Modern zoo guidelines say that facilities should have at least three elephants for socialization purposes. But when Point Defiance tried to introduce a third elephant to Suki and Hanako, they reacted aggressively and she had to be removed. That was Bamboo, one of the Woodland Park Zoo’s two elephants that were recently sent to the Oklahoma City Zoo. (They are currently at the San Diego Zoo after a weather-related detour.)
If Suki and Hanako were younger and less dangerous, sending them to a bigger facility where they could interact with other elephants would be an option. But that’s not the case. They have been together for 18 years at Point Defiance, are reportedly thriving and should be allowed to live out their days there.
Zoos in Tacoma and Seattle aren’t the only ones phasing out their elephant exhibits.

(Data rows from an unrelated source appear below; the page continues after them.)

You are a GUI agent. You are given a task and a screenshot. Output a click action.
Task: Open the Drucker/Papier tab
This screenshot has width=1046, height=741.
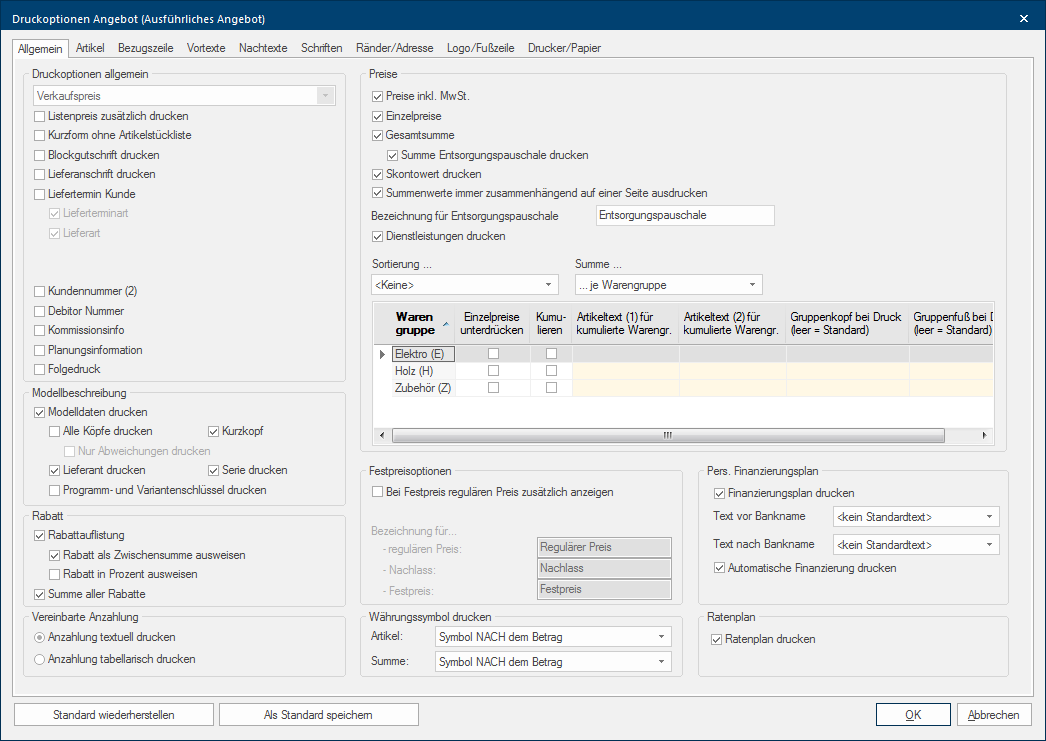click(x=564, y=47)
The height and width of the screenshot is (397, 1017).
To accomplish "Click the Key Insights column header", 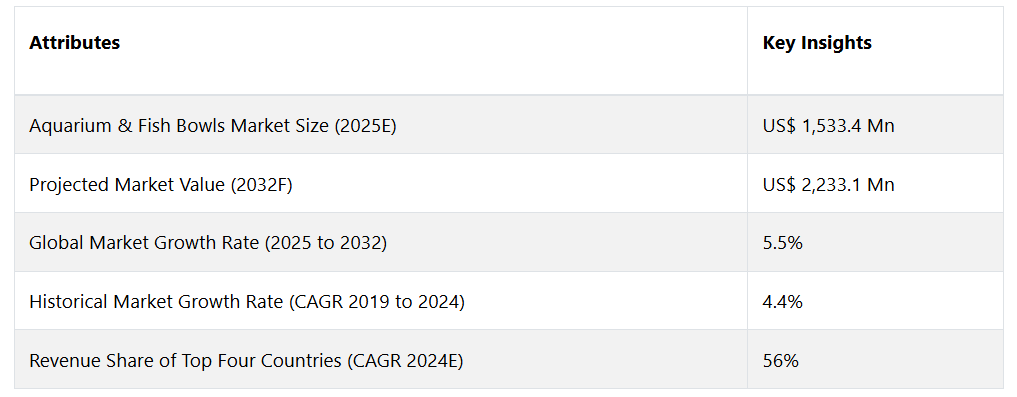I will 817,43.
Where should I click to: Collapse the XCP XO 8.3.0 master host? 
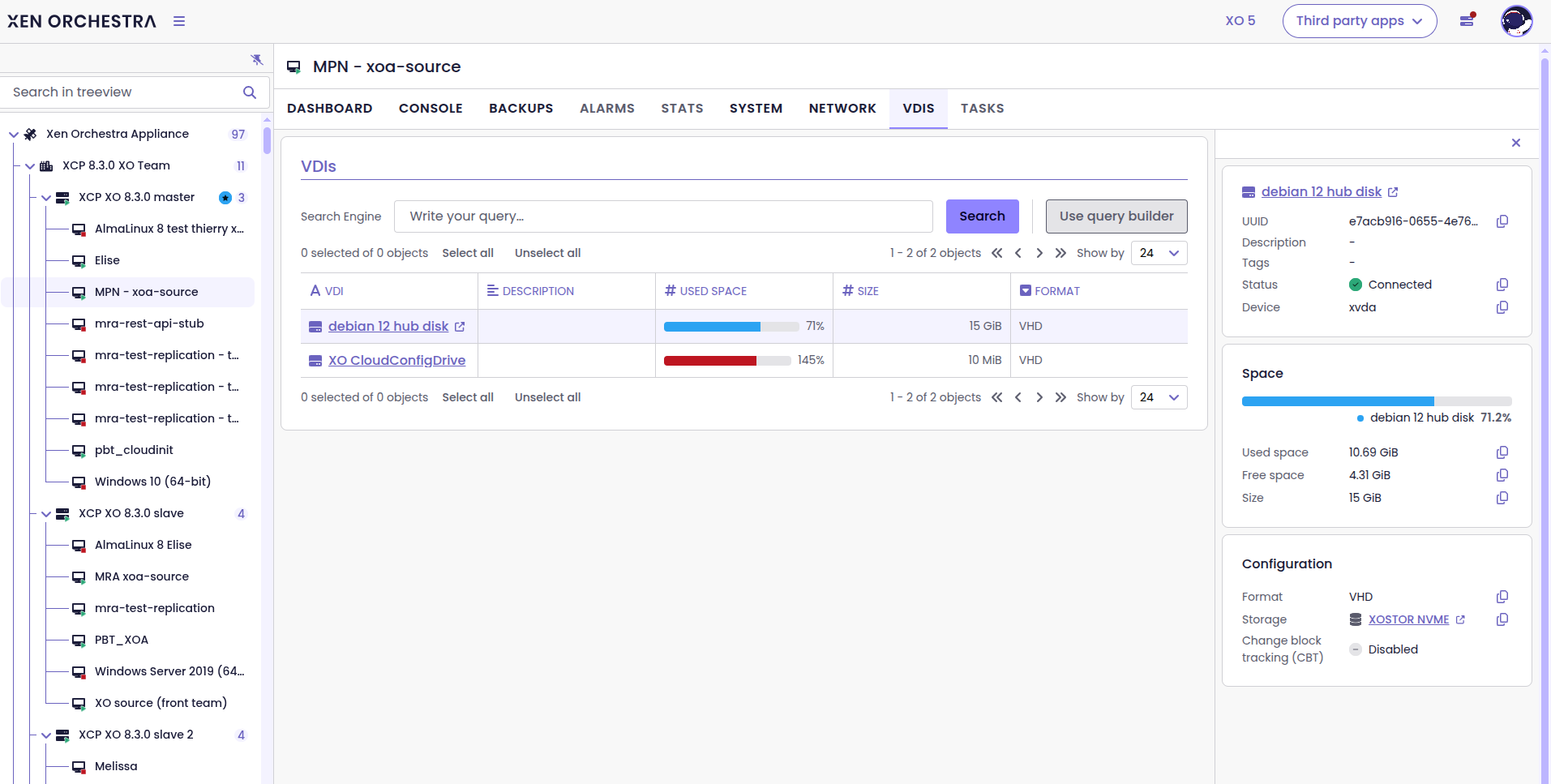pyautogui.click(x=46, y=198)
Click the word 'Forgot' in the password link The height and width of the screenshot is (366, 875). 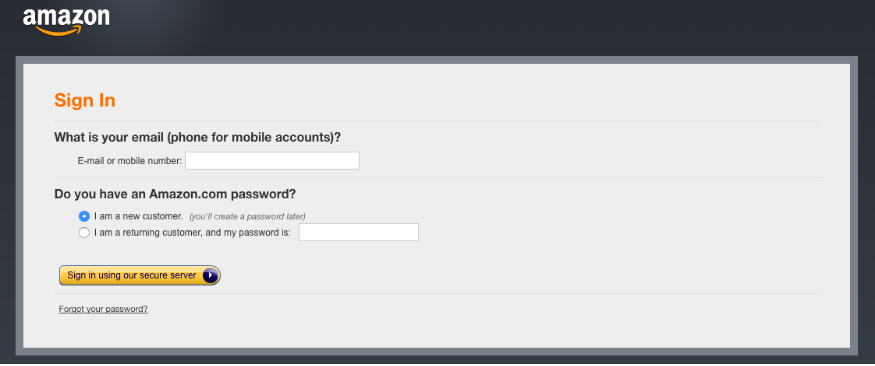point(71,309)
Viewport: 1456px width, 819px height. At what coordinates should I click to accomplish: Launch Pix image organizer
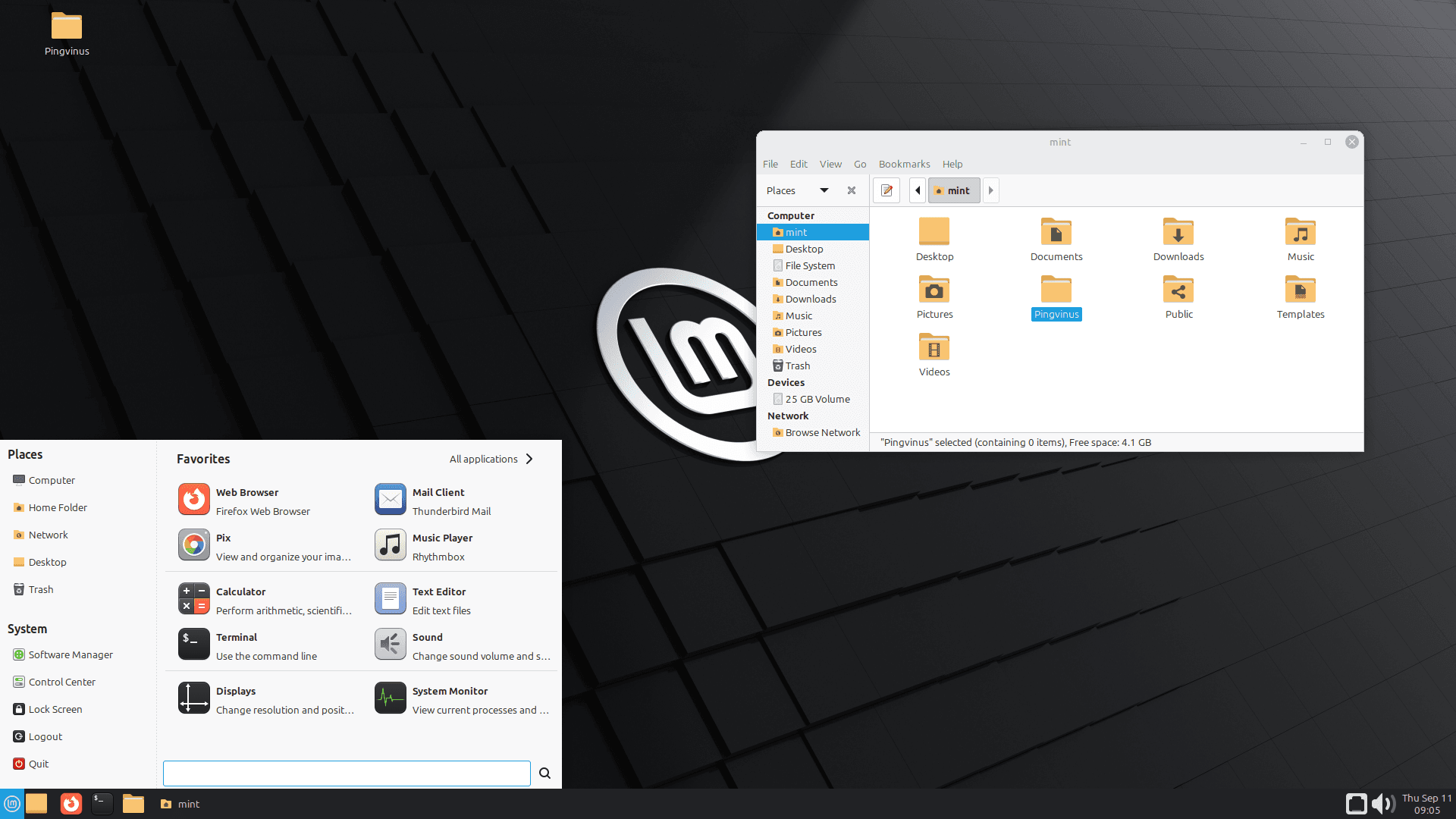click(223, 537)
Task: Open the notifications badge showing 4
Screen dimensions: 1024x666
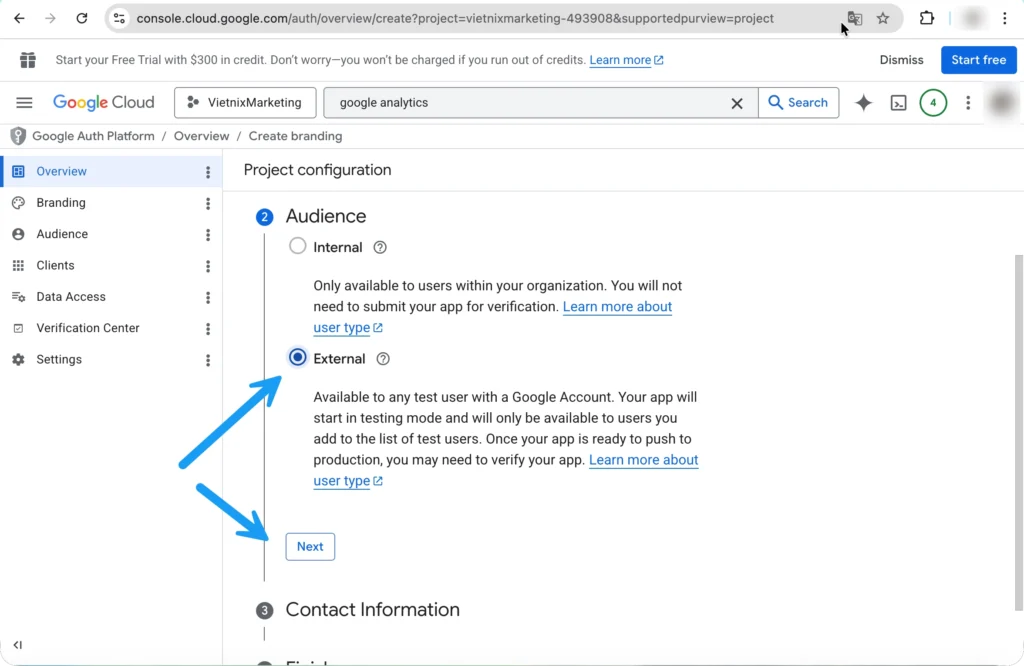Action: click(932, 103)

Elephants ideally should have a lot of space and interaction with a herd, which they can get at zoos with large elephant exhibits or at one of the nation’s two large animal sanctuaries.
With elephants being killed off in the wild at an alarming rate for their ivory – about 30,000 annually in Africa – maintaining breeding herds outside the continent is important for preservation of the species. But continuing to keep small numbers of these intelligent, social animals in zoos is no longer a good option. Point Defiance Zoo officials are right to start moving in a different direction.